Seun Kuti, fils de la légende de la musique afrobeat Fela Kuti, se produit à "Felabration", un événement annuel rendant hommage à son père, au New Afrika Shrine à Lagos, au Nigeria, aux premières heures du dimanche 20 octobre 2013.

L'artiste nigérian Seun Kuti a annoncé jeudi l'annulation de son concert qui était prévu samedi au festival marocain Jazzablanca, afin de "porter le deuil" des 23 migrants ayant péri en tentant de rallier l'enclave espagnole de Melilla au Maroc.

"C'est avec une grande tristesse que je vous annonce l'annulation de notre voyage au Maroc ce weekend pour Jazzablanca", a indiqué Seun Kuti, fils du légendaire précurseur de l'Afrobeat Fela Kuti, dans une vidéo postée sur son compte Instagram.

"Il m'est impossible en toute bonne conscience de monter sur scène et de passer du bon temps alors que tant d'Africains ont perdu la vie.

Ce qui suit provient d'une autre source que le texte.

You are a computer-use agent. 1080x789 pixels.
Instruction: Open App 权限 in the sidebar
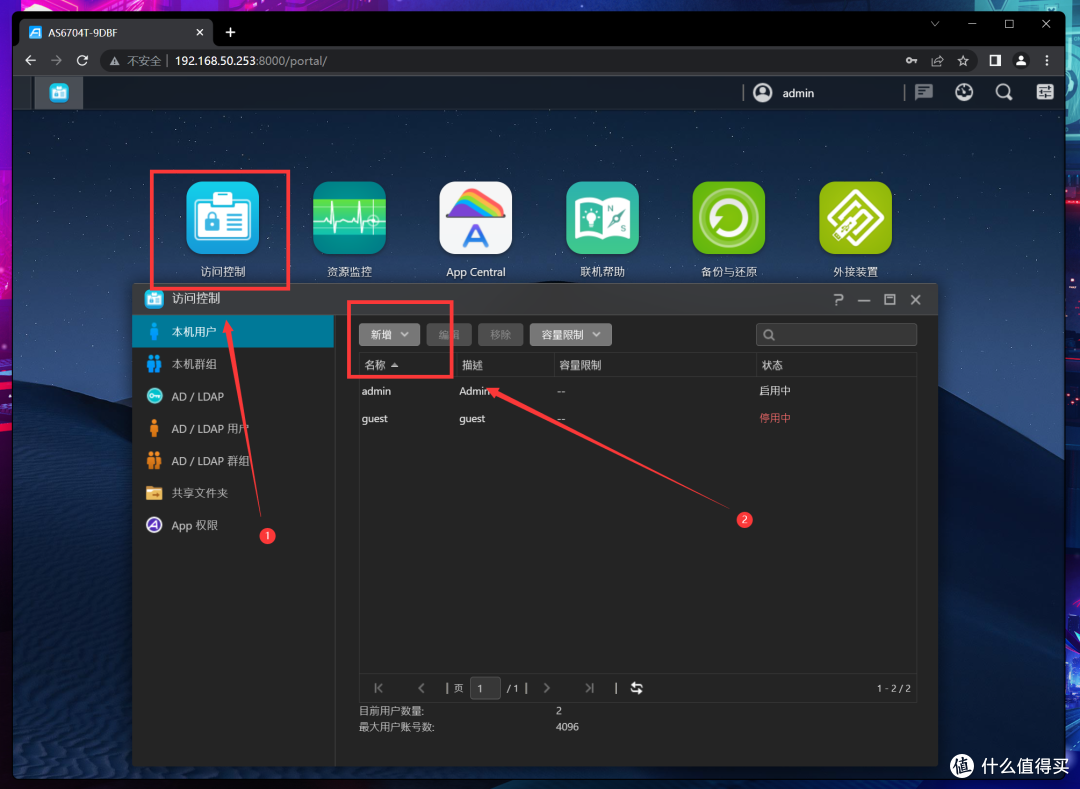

Nous devons porter leur deuil", a ajouté l'artiste en référence aux 23 migrants qui ont perdu la vie vendredi en tentant de traverser vers l'enclave espagnole de Melilla depuis le Maroc.

Il s'agit du bilan le plus meurtrier jamais enregistré lors des nombreuses tentatives de migrants subsahariens de pénétrer à Melilla et dans l'enclave espagnole voisine de Ceuta, qui constituent les seules frontières terrestres de l'UE avec le continent africain.

L'ONU a accusé le Maroc et l'Espagne d'avoir eu recours à "un usage excessif de la force" contre ces migrants.

Les organisateurs du Jazzablanca, prévu du 1er au 3 juillet à Casablanca, ont confirmé l'annulation du concert de M. Kuti à l'AFP.

"C'est une décision personnelle de l'artiste", ont-ils commenté.

Le légendaire Gilberto Gil, Mulatu Astatke, le père de l'éthio-jazz ou Asaf Avidan, figure du folk-rock israélien, sont au programme de la 15e édition de ce festival.